Please swap "Screen dimensions" for "Display size" throughout the records below and give the lines back with nothing else changed, leaving out the pictures.

═════ INFORMATION GIVEN ═════

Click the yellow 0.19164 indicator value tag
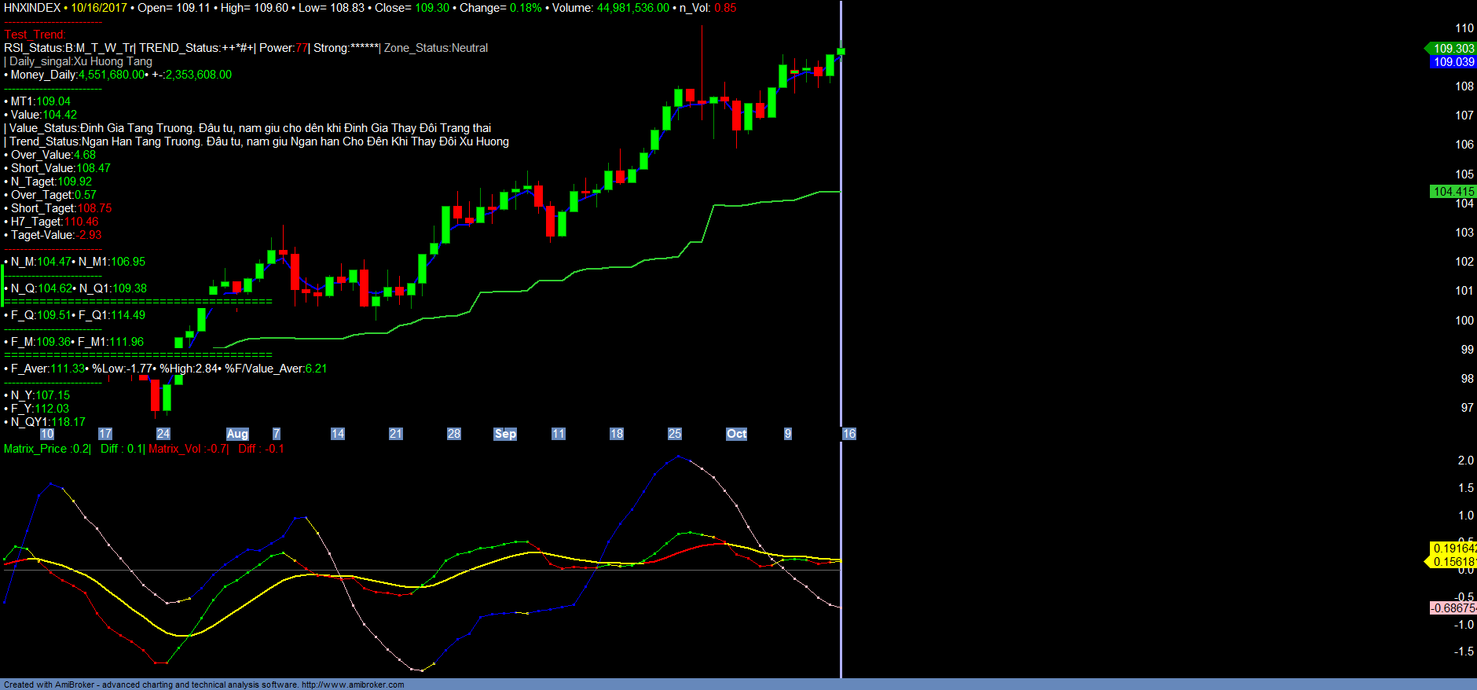This screenshot has width=1477, height=690. pyautogui.click(x=1453, y=549)
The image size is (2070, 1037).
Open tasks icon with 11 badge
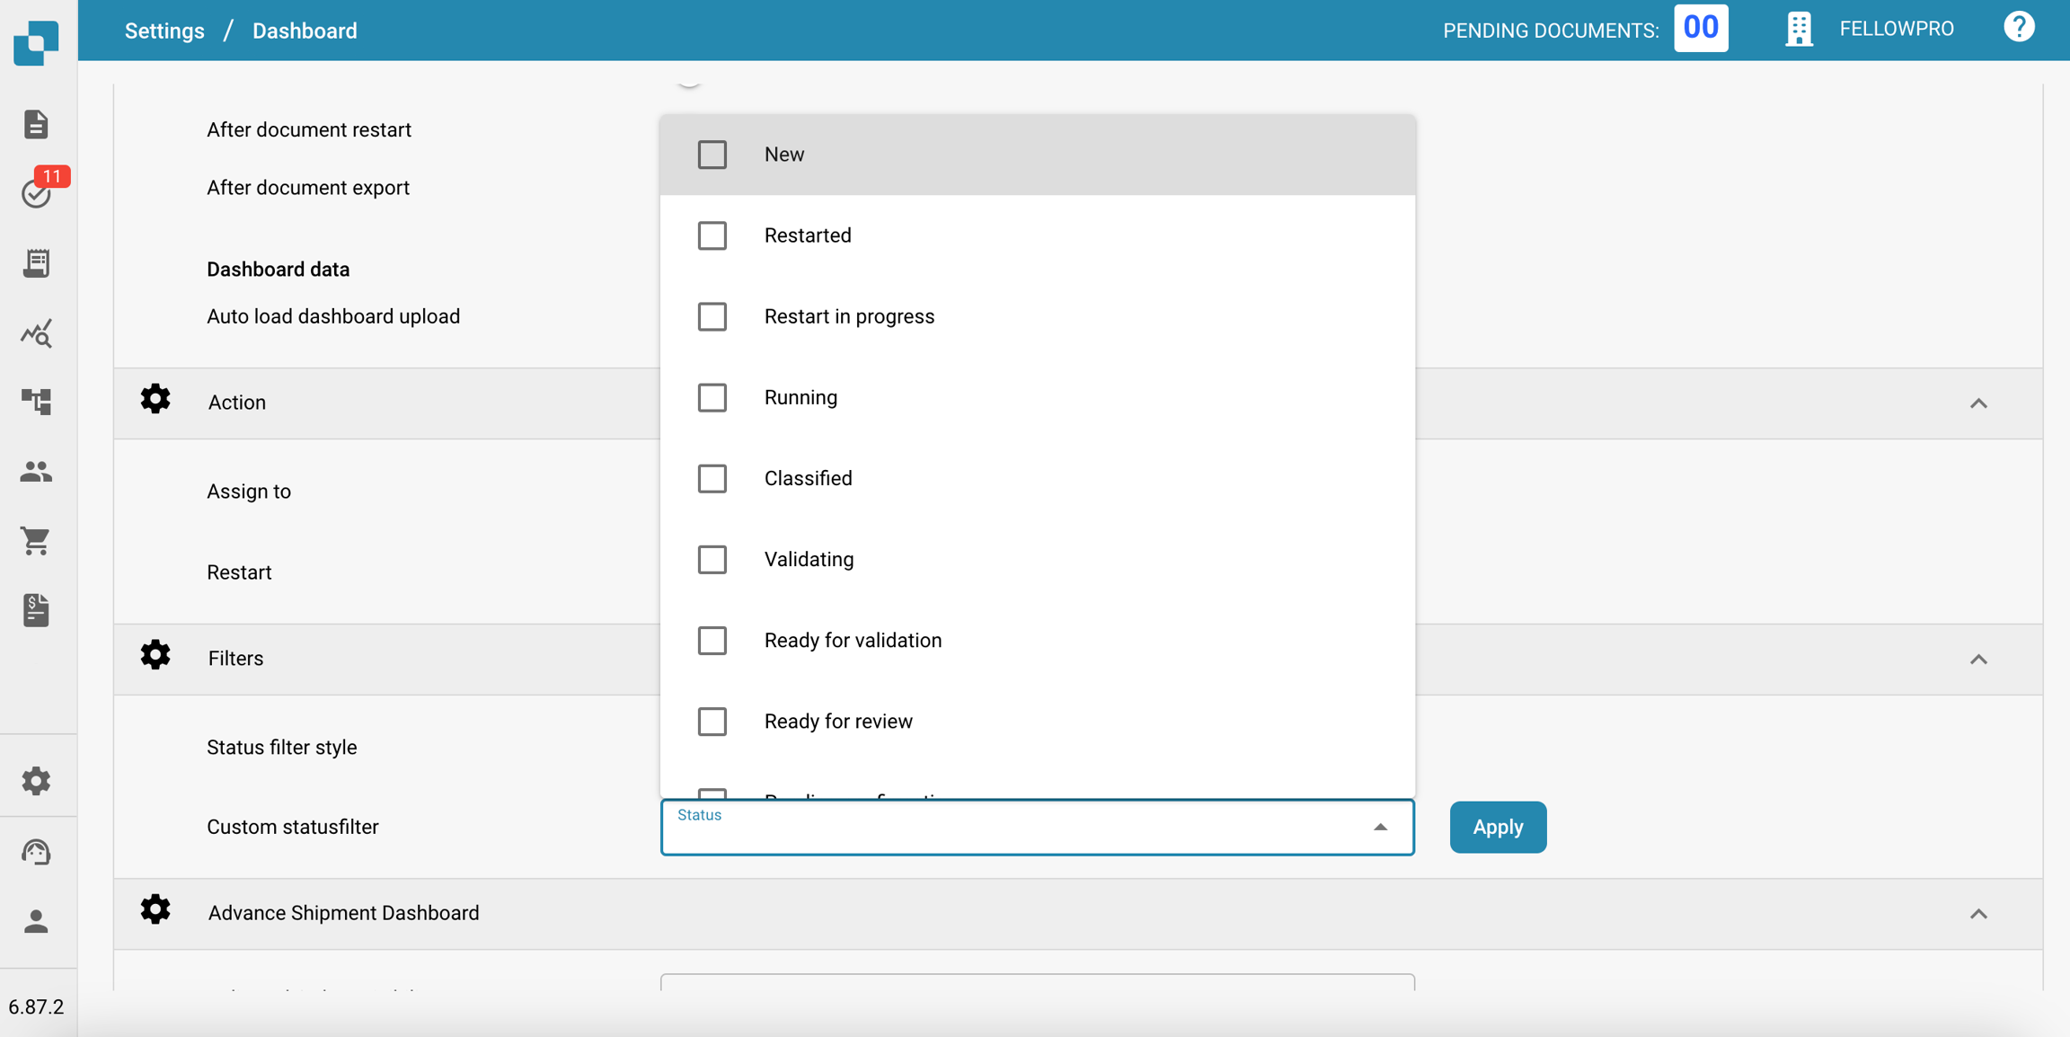[38, 192]
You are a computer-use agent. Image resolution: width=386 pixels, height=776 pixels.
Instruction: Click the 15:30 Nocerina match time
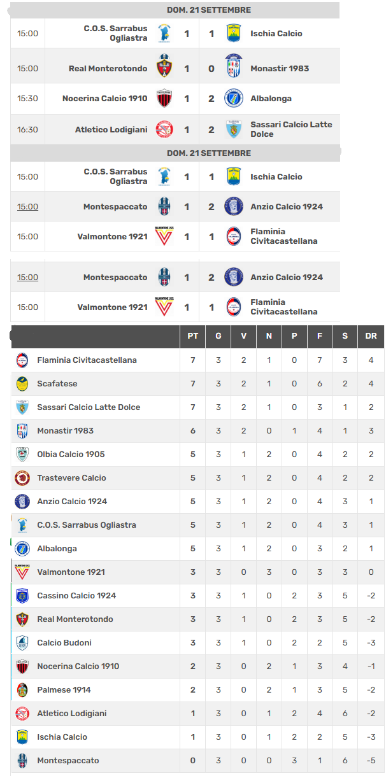coord(27,99)
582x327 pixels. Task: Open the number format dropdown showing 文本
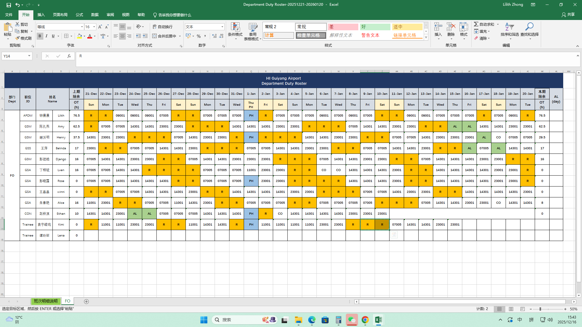(x=222, y=27)
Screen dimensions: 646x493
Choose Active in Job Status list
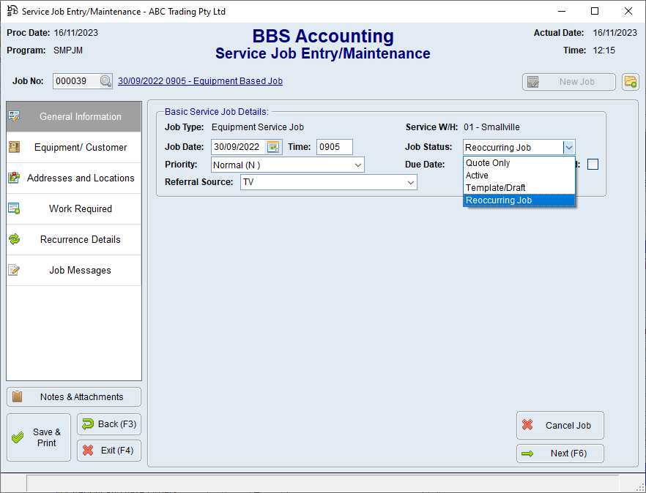point(478,176)
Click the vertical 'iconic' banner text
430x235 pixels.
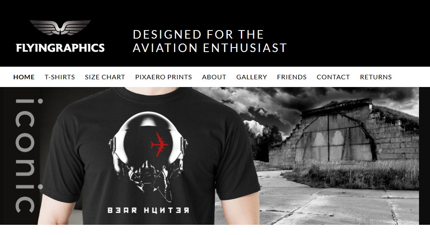[x=27, y=156]
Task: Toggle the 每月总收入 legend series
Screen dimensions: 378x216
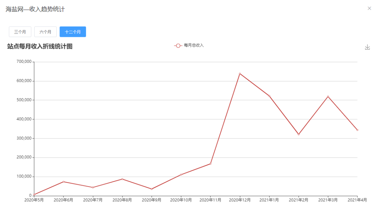Action: [x=189, y=45]
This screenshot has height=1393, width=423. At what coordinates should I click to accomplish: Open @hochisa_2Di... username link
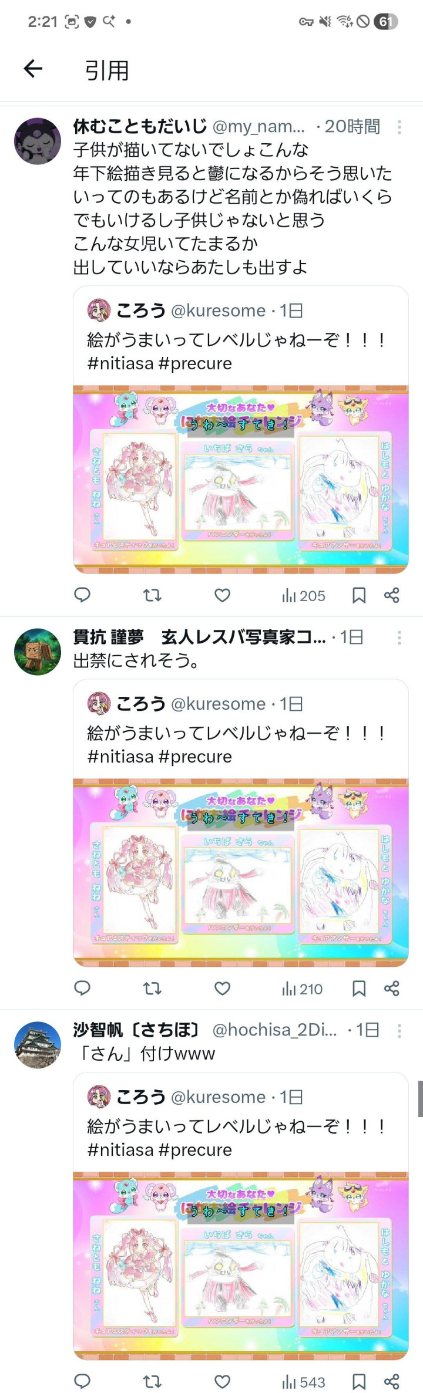point(274,1030)
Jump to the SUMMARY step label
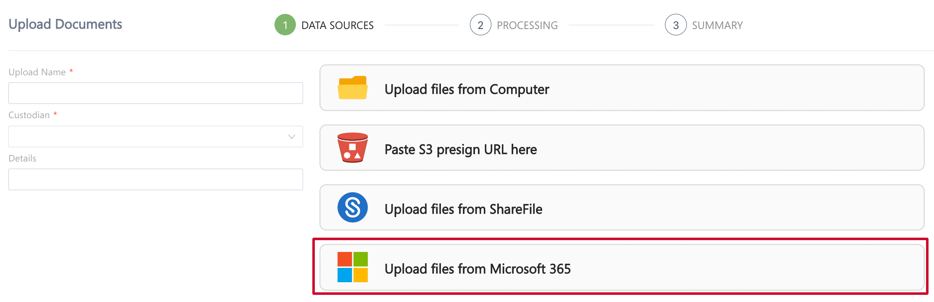Image resolution: width=934 pixels, height=302 pixels. tap(717, 25)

═════

[RESPONSE TO THIS EXERCISE]
Click the yellow 0.19164 indicator value tag
This screenshot has width=1477, height=690. pyautogui.click(x=1453, y=549)
The image size is (2070, 1037).
Open tasks icon with 11 badge
[38, 192]
You are a computer-use agent. Image resolution: width=386 pixels, height=776 pixels.
Instruction: Click the 15:30 Nocerina match time
coord(27,99)
582x327 pixels. Task: Open the number format dropdown showing 文本
(x=222, y=27)
Display size: 646x493
Choose Active in Job Status list
point(478,176)
Click the vertical 'iconic' banner text
430x235 pixels.
[x=27, y=156]
Task: Toggle the 每月总收入 legend series
Display size: 378x216
Action: [x=189, y=45]
This screenshot has height=1393, width=423. At what coordinates should I click to accomplish: Open @hochisa_2Di... username link
point(274,1030)
Jump to the SUMMARY step label
Image resolution: width=934 pixels, height=302 pixels. tap(717, 25)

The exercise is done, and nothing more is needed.